__SOURCE DOCUMENT__.

• • • •

Position: Ph.D. Candidate

Current Institution: University of Illinois at Urbana-Champaign

Information theory and machine learning techniques for emerging genomic data

The completion of the Human Genome Project in 2003 opened a new era for scientists. Through advanced high throughput sequencing technologies, we now have access to a large amount of genomic data and we can use it to answer key biological questions, such as the factors contributing to the development of cancer. Large data sets and rapidly advancing sequencing technology pose challenges for processing and storing large volumes of genomic data. Moreover, the analysis of datasets may be both computationally and theoretically challenging because statistical methods have not been developed for new emerging data. In this work, I address some of these problems using tools from information theory and machine learning.

First, I focus on the data processing and storage aspect of metagenomics, the study of microbial communities in environmental samples and human organs. In particular, I introduce MetaCRAM, the first software suite specialized for metegenomic sequencing data processing and compression and demonstrate that MetaCRAM compresses data to 2-13 percent of the original file size.

• • • •

__ENTRIES SHOWN__.
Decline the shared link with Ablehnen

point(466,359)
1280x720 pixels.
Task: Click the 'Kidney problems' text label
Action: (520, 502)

• • • •

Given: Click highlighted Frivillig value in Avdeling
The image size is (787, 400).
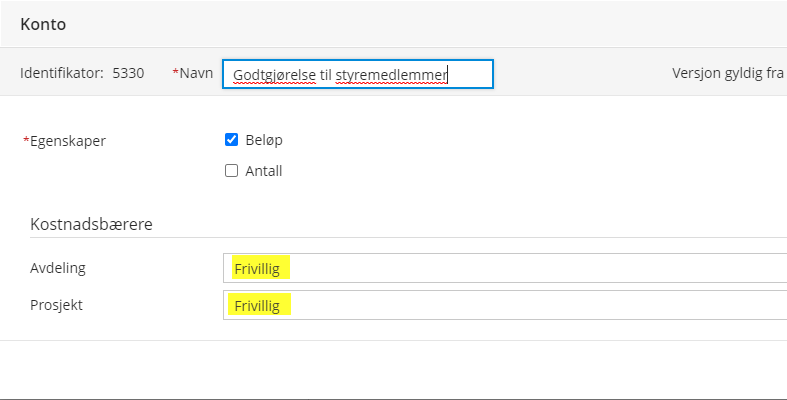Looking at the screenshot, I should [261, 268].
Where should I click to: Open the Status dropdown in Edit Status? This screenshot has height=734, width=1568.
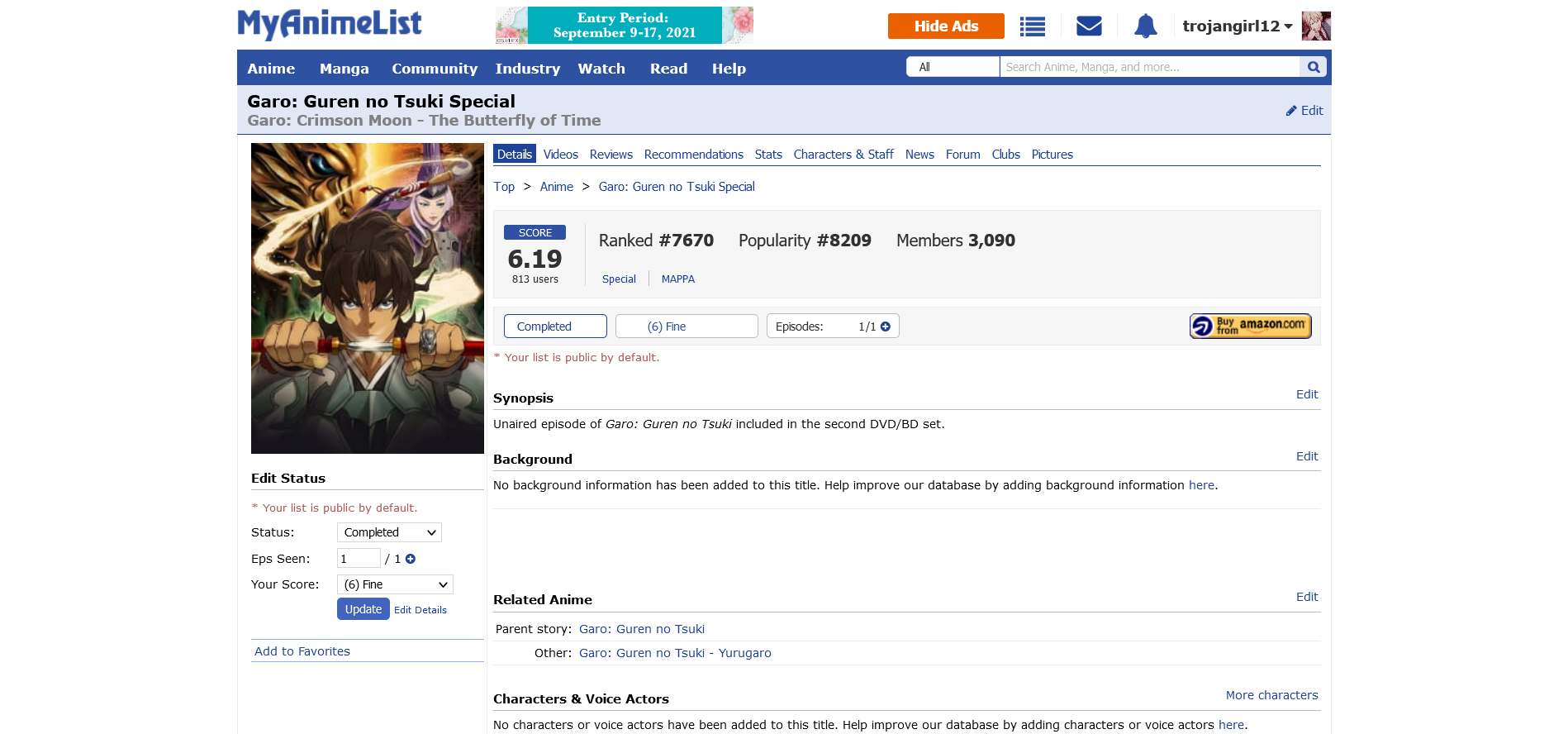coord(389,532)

• • • •

__EXPLORE THE MATERIAL__.
- a) Set down the stretch of the research summary from "Current Institution: University of" through "and machine learning.", copied word for word.
- b) Name every institution, project, and software package mentioned in the research summary.
- c) Please extend the research summary on genomic data, picking up right after its last sentence.

__ANSWERS__.
- a)
Current Institution: University of Illinois at Urbana-Champaign

Information theory and machine learning techniques for emerging genomic data

The completion of the Human Genome Project in 2003 opened a new era for scientists. Through advanced high throughput sequencing technologies, we now have access to a large amount of genomic data and we can use it to answer key biological questions, such as the factors contributing to the development of cancer. Large data sets and rapidly advancing sequencing technology pose challenges for processing and storing large volumes of genomic data. Moreover, the analysis of datasets may be both computationally and theoretically challenging because statistical methods have not been developed for new emerging data. In this work, I address some of these problems using tools from information theory and machine learning.

- b)
University of Illinois at Urbana-Champaign
Human Genome Project
MetaCRAM

- c)
Second, I analyze a biological dataset assaying the propensity of DNA sequence to form a four-stranded structure called “G-quadruplex” (GQ). GQ structures have been proposed to regulate diverse key biological processes including transcription, replication, and translation. I present main factors that lead to GQ formation, and propose highly accurate linear regression and Gaussian process regression models to predict the likelihood of a DNA sequence to fold into GQ.

Minji Kim is a Ph.D. Candidate in the Electrical and Computer Engineering department at the University of Illinois at Urbana-Champaign, advised by Professor Olgica Milenkovic and Professor Jun Song. She received her BS in Electrical Engineering and Mathematics (Honors with Distinction) from the University of California, San Diego. Her research interests are in bioinformatics and computational biology, specifically in processing and analyzing genomic data using tools from information theory and machine learning. She is a recipient of the NSF Graduate Research Fellowship and Gordon Scholarship, a finalist of the Qualcomm Innovation Fellowship, and a member of Tau Beta Pi.